Like Big Oil, Big Food and Big Pharma, Big Pink has its share of critics. Some patient advocates complain that Komen and other pink-ribbon charities sugarcoat breast cancer, which kills about 40,000 American women and 450 men annually. Others complain that pink marketing, despite the many millions it raises for charities, is just another way to move merchandise and that it exploits cancer by turning it into an excuse to go shopping. And some pink-theme products have no relationship with any charities at all. (Consumers should check before buying.)

In any case, these critics say, all of those pink ribbons and pink products create more good will for charities and corporations than game-changing medical advances for patients.

Executives at Breast Cancer Action, a San Francisco advocacy group, have questioned the value of pink October for 20 years. They say some charities spend millions more on promoting the medical status quo — annual mammography screening, that is — than they do on financing research into the causes and prevention of the disease. (Mammography has significantly reduced the death rate from breast cancer, particularly for women in their 50s and 60s.
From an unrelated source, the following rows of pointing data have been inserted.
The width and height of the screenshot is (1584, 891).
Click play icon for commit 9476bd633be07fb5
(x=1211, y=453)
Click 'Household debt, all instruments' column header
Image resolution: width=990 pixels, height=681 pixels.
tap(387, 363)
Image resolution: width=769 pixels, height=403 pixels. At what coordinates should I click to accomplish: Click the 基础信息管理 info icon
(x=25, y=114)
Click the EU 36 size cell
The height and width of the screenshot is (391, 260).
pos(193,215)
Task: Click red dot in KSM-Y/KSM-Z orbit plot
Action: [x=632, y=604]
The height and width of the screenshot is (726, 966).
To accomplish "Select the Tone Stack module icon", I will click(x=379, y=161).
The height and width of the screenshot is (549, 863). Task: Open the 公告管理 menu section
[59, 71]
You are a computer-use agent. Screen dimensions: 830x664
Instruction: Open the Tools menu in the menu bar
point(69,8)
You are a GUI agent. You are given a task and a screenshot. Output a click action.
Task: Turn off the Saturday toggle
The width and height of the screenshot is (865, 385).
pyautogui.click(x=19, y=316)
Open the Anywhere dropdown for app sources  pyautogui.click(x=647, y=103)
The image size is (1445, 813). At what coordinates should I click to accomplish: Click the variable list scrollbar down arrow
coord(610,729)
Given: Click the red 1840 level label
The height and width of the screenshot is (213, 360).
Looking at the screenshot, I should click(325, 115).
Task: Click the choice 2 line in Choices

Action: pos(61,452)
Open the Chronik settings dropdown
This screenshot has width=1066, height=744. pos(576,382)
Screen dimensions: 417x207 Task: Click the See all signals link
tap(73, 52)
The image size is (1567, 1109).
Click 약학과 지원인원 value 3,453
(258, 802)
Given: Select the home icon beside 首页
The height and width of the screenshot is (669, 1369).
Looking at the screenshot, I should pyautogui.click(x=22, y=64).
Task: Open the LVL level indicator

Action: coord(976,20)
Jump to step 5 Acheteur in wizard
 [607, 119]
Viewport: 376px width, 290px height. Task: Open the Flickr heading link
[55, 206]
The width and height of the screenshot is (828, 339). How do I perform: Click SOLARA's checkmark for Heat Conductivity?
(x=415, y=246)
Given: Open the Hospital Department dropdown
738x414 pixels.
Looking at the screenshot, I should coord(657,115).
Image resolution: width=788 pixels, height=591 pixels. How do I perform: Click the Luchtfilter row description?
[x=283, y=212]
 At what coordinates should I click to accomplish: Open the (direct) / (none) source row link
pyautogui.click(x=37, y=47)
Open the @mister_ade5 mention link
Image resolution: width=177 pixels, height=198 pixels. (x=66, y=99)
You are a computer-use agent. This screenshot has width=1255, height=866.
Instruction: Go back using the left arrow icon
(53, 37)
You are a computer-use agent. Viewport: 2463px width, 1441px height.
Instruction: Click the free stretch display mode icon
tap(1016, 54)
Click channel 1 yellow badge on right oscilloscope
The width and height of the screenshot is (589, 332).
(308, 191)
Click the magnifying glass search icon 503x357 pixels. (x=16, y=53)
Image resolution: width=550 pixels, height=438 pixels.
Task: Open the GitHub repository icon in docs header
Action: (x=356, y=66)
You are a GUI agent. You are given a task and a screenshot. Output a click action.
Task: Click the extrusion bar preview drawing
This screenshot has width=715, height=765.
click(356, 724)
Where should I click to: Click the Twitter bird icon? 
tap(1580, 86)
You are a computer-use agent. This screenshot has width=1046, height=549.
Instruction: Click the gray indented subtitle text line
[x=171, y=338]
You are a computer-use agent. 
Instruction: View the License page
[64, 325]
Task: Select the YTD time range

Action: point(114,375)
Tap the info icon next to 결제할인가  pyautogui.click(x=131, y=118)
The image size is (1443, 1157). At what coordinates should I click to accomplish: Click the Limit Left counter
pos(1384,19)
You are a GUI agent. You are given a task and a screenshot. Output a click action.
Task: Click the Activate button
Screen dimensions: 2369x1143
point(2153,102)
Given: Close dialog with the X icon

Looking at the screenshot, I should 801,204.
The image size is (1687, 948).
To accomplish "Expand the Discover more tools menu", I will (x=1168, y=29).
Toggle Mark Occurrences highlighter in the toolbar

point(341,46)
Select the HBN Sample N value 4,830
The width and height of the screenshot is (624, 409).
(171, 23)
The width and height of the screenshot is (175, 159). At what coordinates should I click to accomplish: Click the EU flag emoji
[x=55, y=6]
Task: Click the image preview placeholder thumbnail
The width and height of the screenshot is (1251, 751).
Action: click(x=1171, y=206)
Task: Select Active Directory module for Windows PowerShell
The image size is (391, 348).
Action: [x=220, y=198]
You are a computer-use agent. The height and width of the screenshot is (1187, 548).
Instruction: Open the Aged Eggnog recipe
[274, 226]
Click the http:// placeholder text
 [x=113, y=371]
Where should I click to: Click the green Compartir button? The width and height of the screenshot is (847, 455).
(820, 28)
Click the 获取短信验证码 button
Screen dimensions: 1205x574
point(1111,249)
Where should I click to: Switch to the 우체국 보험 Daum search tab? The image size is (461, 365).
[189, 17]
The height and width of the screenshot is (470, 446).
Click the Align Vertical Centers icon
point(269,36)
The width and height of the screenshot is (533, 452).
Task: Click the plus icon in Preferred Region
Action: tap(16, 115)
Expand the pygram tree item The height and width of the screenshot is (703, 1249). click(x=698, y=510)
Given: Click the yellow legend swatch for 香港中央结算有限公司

But health experts disagree on whether women in their 40s need routine screening, or whether they should decide individually, in consultation with their doctors, based on risk factors like their family history.)

"The pink ribbons have become a distraction," says Karuna Jaggar, the group's executive director.

Ms. Brinker has heard such complaints before. She says Komen has good reason to promote screening and to ensure that people have access to follow-up care, all the while financing research to advance cancer treatment.

"Do you take care of people today?" asks Ms. Brinker, who served as ambassador to Hungary under President George W. Bush. "Or do you put everything into prevention research?"

Komen spent about $141 million in fiscal 2010 on public health education, including awareness campaigns. It also spent about $75 million to finance medical research and about $67 million to pay for breast cancer screening and treatment. All that, Ms. Brinker says, requires Komen to generate revenue from individual donors and corporate sponsors. And if that means promoting pink KitchenAid blenders, Nascar vehicles or Scotch tape dispensers, so be it.

"America is built on consumerism," Ms. Brinker says. "To say we shouldn't use it to solve the social ills that confront us doesn't make sense to me."

HEART disease and lung cancer each kill more women in the United States than breast cancer. But the fight against breast cancer attracts more corporate sponsors, in part because of Ms. Brinker.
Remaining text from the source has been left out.